→ Problem to solve: Retype each of the following rows exactly, changing nothing.

[Rows of pointing data]
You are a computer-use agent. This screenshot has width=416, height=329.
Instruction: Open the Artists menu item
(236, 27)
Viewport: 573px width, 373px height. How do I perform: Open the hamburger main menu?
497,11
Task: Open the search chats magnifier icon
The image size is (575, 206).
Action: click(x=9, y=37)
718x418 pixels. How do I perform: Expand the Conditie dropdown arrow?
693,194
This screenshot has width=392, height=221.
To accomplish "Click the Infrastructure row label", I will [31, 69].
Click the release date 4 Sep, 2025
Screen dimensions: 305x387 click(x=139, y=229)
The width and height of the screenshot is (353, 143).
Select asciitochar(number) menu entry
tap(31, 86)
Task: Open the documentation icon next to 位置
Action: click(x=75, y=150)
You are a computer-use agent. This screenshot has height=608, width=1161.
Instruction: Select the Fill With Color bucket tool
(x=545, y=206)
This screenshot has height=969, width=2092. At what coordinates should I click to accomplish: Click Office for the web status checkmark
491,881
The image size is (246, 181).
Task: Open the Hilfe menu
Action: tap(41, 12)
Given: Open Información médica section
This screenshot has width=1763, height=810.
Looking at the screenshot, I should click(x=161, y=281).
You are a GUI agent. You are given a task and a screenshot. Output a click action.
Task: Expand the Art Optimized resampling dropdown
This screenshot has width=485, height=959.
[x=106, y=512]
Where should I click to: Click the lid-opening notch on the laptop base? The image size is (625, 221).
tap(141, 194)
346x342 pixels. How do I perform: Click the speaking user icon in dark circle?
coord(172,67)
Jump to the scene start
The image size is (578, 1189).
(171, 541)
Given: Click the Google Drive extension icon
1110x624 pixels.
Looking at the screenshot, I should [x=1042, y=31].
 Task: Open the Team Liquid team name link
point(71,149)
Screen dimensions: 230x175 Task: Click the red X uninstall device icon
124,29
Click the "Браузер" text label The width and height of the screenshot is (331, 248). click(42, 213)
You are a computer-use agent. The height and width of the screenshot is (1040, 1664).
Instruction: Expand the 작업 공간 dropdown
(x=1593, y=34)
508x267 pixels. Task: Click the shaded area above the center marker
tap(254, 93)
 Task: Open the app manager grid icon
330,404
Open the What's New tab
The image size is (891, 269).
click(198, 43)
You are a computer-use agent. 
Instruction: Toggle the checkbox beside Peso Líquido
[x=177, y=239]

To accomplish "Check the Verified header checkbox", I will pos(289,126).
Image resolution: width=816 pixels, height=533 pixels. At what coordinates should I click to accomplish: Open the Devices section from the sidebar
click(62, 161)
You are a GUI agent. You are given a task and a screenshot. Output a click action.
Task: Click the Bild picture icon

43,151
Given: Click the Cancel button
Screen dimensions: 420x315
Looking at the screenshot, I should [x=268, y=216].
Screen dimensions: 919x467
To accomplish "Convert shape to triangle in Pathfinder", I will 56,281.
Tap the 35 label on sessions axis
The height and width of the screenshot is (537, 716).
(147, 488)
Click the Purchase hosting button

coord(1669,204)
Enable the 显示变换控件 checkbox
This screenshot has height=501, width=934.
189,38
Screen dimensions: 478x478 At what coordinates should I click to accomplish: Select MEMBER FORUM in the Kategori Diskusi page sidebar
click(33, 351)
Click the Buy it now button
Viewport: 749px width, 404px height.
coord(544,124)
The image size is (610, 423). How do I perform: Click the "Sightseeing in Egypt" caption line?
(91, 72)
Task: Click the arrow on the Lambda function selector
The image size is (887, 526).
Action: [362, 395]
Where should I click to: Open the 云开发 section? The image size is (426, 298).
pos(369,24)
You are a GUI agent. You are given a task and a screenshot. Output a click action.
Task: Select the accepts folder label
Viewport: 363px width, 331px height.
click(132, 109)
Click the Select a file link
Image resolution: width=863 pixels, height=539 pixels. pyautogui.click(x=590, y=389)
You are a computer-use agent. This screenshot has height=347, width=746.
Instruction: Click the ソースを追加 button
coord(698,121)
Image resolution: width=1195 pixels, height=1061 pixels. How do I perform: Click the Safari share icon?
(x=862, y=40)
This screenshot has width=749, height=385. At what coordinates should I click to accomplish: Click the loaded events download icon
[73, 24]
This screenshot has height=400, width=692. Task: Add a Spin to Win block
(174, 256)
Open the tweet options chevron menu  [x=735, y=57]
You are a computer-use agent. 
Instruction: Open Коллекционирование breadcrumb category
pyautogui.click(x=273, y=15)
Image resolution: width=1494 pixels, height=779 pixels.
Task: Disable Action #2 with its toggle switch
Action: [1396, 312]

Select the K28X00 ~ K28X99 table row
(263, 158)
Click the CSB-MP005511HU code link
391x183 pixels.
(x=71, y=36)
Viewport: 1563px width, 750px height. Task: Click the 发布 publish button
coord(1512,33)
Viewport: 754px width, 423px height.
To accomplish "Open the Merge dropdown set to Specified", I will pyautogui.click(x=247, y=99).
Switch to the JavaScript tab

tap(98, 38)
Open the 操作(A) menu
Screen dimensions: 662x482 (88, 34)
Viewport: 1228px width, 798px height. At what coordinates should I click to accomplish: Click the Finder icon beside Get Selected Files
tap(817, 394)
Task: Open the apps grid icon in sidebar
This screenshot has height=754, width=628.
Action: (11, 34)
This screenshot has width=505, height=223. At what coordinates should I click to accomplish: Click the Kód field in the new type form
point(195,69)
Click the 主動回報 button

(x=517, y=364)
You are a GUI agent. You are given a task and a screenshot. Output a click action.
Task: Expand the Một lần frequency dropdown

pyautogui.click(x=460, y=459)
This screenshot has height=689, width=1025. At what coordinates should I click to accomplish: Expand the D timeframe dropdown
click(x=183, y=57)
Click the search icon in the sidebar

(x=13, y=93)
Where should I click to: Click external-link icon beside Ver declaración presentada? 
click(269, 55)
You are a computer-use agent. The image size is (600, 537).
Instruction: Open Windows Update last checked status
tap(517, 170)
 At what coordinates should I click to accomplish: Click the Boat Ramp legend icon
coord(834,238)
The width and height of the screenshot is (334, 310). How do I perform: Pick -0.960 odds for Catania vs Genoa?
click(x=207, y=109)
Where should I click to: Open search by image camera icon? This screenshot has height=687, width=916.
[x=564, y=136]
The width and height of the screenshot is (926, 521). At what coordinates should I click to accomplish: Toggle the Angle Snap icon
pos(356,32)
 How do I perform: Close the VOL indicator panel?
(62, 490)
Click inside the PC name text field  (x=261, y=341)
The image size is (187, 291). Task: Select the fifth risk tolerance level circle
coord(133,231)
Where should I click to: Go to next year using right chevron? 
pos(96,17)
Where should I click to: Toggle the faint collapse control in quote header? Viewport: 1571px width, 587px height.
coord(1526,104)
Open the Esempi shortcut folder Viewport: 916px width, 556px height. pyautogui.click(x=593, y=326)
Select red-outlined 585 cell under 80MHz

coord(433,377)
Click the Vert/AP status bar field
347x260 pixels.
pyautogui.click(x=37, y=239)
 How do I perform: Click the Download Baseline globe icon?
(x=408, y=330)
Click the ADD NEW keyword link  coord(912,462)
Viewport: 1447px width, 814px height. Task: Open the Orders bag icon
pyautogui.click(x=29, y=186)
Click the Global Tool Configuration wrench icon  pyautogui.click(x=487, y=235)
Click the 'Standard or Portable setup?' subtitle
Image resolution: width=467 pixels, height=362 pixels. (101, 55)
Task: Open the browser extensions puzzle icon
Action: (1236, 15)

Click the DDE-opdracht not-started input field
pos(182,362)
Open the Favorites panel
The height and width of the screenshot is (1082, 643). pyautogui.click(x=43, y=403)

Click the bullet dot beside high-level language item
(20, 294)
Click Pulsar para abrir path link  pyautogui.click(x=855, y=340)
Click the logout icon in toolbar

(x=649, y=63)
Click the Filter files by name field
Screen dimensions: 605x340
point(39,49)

→ Finished task:
You are a computer-use agent. This screenshot has width=416, height=329.
Instruction: Open the Artists menu item
(236, 27)
Viewport: 573px width, 373px height. How do I perform: Open the hamburger main menu?
497,11
Task: Open the search chats magnifier icon
The image size is (575, 206).
Action: click(x=9, y=37)
718x418 pixels. How do I perform: Expand the Conditie dropdown arrow?
693,194
This screenshot has width=392, height=221.
To accomplish "Click the Infrastructure row label", I will [31, 69].
Click the release date 4 Sep, 2025
Screen dimensions: 305x387 click(x=139, y=229)
The width and height of the screenshot is (353, 143).
Select asciitochar(number) menu entry
tap(31, 86)
Task: Open the documentation icon next to 位置
Action: click(x=75, y=150)
You are a computer-use agent. This screenshot has height=608, width=1161.
Instruction: Select the Fill With Color bucket tool
(x=545, y=206)
This screenshot has height=969, width=2092. At what coordinates should I click to accomplish: Click Office for the web status checkmark
491,881
The image size is (246, 181).
Task: Open the Hilfe menu
Action: tap(41, 12)
Given: Open Información médica section
This screenshot has width=1763, height=810.
Looking at the screenshot, I should click(x=161, y=281).
You are a GUI agent. You are given a task and a screenshot. Output a click action.
Task: Expand the Art Optimized resampling dropdown
This screenshot has width=485, height=959.
[x=106, y=512]
Where should I click to: Click the lid-opening notch on the laptop base? The image size is (625, 221).
tap(141, 194)
346x342 pixels. How do I perform: Click the speaking user icon in dark circle?
coord(172,67)
Jump to the scene start
The image size is (578, 1189).
(171, 541)
Given: Click the Google Drive extension icon
1110x624 pixels.
Looking at the screenshot, I should [x=1042, y=31].
 Task: Open the Team Liquid team name link
point(71,149)
Screen dimensions: 230x175 Task: Click the red X uninstall device icon
124,29
Click the "Браузер" text label The width and height of the screenshot is (331, 248). click(42, 213)
You are a computer-use agent. The height and width of the screenshot is (1040, 1664).
Instruction: Expand the 작업 공간 dropdown
(x=1593, y=34)
508x267 pixels. Task: Click the shaded area above the center marker
tap(254, 93)
 Task: Open the app manager grid icon
330,404
Open the What's New tab
The image size is (891, 269).
click(198, 43)
You are a computer-use agent. 
Instruction: Toggle the checkbox beside Peso Líquido
[x=177, y=239]

To accomplish "Check the Verified header checkbox", I will pos(289,126).
Image resolution: width=816 pixels, height=533 pixels. At what coordinates should I click to accomplish: Open the Devices section from the sidebar
click(62, 161)
You are a GUI agent. You are given a task and a screenshot. Output a click action.
Task: Click the Bild picture icon

43,151
Given: Click the Cancel button
Screen dimensions: 420x315
Looking at the screenshot, I should [x=268, y=216].
Screen dimensions: 919x467
To accomplish "Convert shape to triangle in Pathfinder", I will 56,281.
Tap the 35 label on sessions axis
The height and width of the screenshot is (537, 716).
(147, 488)
Click the Purchase hosting button

coord(1669,204)
Enable the 显示变换控件 checkbox
This screenshot has height=501, width=934.
189,38
Screen dimensions: 478x478 At what coordinates should I click to accomplish: Select MEMBER FORUM in the Kategori Diskusi page sidebar
click(33, 351)
Click the Buy it now button
Viewport: 749px width, 404px height.
coord(544,124)
The image size is (610, 423). How do I perform: Click the "Sightseeing in Egypt" caption line?
(91, 72)
Task: Click the arrow on the Lambda function selector
The image size is (887, 526).
Action: [362, 395]
Where should I click to: Open the 云开发 section? The image size is (426, 298).
pos(369,24)
You are a GUI agent. You are given a task and a screenshot. Output a click action.
Task: Select the accepts folder label
Viewport: 363px width, 331px height.
click(132, 109)
Click the Select a file link
Image resolution: width=863 pixels, height=539 pixels. pyautogui.click(x=590, y=389)
You are a computer-use agent. This screenshot has height=347, width=746.
Instruction: Click the ソースを追加 button
coord(698,121)
Image resolution: width=1195 pixels, height=1061 pixels. How do I perform: Click the Safari share icon?
(x=862, y=40)
This screenshot has width=749, height=385. At what coordinates should I click to accomplish: Click the loaded events download icon
[73, 24]
This screenshot has height=400, width=692. Task: Add a Spin to Win block
(174, 256)
Open the tweet options chevron menu  [x=735, y=57]
You are a computer-use agent. 
Instruction: Open Коллекционирование breadcrumb category
pyautogui.click(x=273, y=15)
Image resolution: width=1494 pixels, height=779 pixels.
Task: Disable Action #2 with its toggle switch
Action: [1396, 312]

Select the K28X00 ~ K28X99 table row
(263, 158)
Click the CSB-MP005511HU code link
391x183 pixels.
(x=71, y=36)
Viewport: 1563px width, 750px height. Task: Click the 发布 publish button
coord(1512,33)
Viewport: 754px width, 423px height.
To accomplish "Open the Merge dropdown set to Specified", I will pyautogui.click(x=247, y=99).
Switch to the JavaScript tab

tap(98, 38)
Open the 操作(A) menu
Screen dimensions: 662x482 (88, 34)
Viewport: 1228px width, 798px height. At what coordinates should I click to accomplish: Click the Finder icon beside Get Selected Files
tap(817, 394)
Task: Open the apps grid icon in sidebar
This screenshot has height=754, width=628.
Action: (11, 34)
This screenshot has width=505, height=223. At what coordinates should I click to accomplish: Click the Kód field in the new type form
point(195,69)
Click the 主動回報 button

(x=517, y=364)
You are a GUI agent. You are given a task and a screenshot. Output a click action.
Task: Expand the Một lần frequency dropdown

pyautogui.click(x=460, y=459)
This screenshot has height=689, width=1025. At what coordinates should I click to accomplish: Expand the D timeframe dropdown
click(x=183, y=57)
Click the search icon in the sidebar

(x=13, y=93)
Where should I click to: Click external-link icon beside Ver declaración presentada? 
click(269, 55)
You are a computer-use agent. The image size is (600, 537).
Instruction: Open Windows Update last checked status
tap(517, 170)
 At what coordinates should I click to accomplish: Click the Boat Ramp legend icon
coord(834,238)
The width and height of the screenshot is (334, 310). How do I perform: Pick -0.960 odds for Catania vs Genoa?
click(x=207, y=109)
Where should I click to: Open search by image camera icon? This screenshot has height=687, width=916.
[x=564, y=136]
The width and height of the screenshot is (926, 521). At what coordinates should I click to accomplish: Toggle the Angle Snap icon
pos(356,32)
 How do I perform: Close the VOL indicator panel?
(62, 490)
Click inside the PC name text field  (x=261, y=341)
The image size is (187, 291). Task: Select the fifth risk tolerance level circle
coord(133,231)
Where should I click to: Go to next year using right chevron? 
pos(96,17)
Where should I click to: Toggle the faint collapse control in quote header? Viewport: 1571px width, 587px height.
coord(1526,104)
Open the Esempi shortcut folder Viewport: 916px width, 556px height. pyautogui.click(x=593, y=326)
Select red-outlined 585 cell under 80MHz

coord(433,377)
Click the Vert/AP status bar field
347x260 pixels.
pyautogui.click(x=37, y=239)
 How do I perform: Click the Download Baseline globe icon?
(x=408, y=330)
Click the ADD NEW keyword link  coord(912,462)
Viewport: 1447px width, 814px height. Task: Open the Orders bag icon
pyautogui.click(x=29, y=186)
Click the Global Tool Configuration wrench icon  pyautogui.click(x=487, y=235)
Click the 'Standard or Portable setup?' subtitle
Image resolution: width=467 pixels, height=362 pixels. (101, 55)
Task: Open the browser extensions puzzle icon
Action: (1236, 15)

Click the DDE-opdracht not-started input field
pos(182,362)
Open the Favorites panel
The height and width of the screenshot is (1082, 643). pyautogui.click(x=43, y=403)

Click the bullet dot beside high-level language item
(20, 294)
Click Pulsar para abrir path link  pyautogui.click(x=855, y=340)
Click the logout icon in toolbar

(x=649, y=63)
Click the Filter files by name field
Screen dimensions: 605x340
point(39,49)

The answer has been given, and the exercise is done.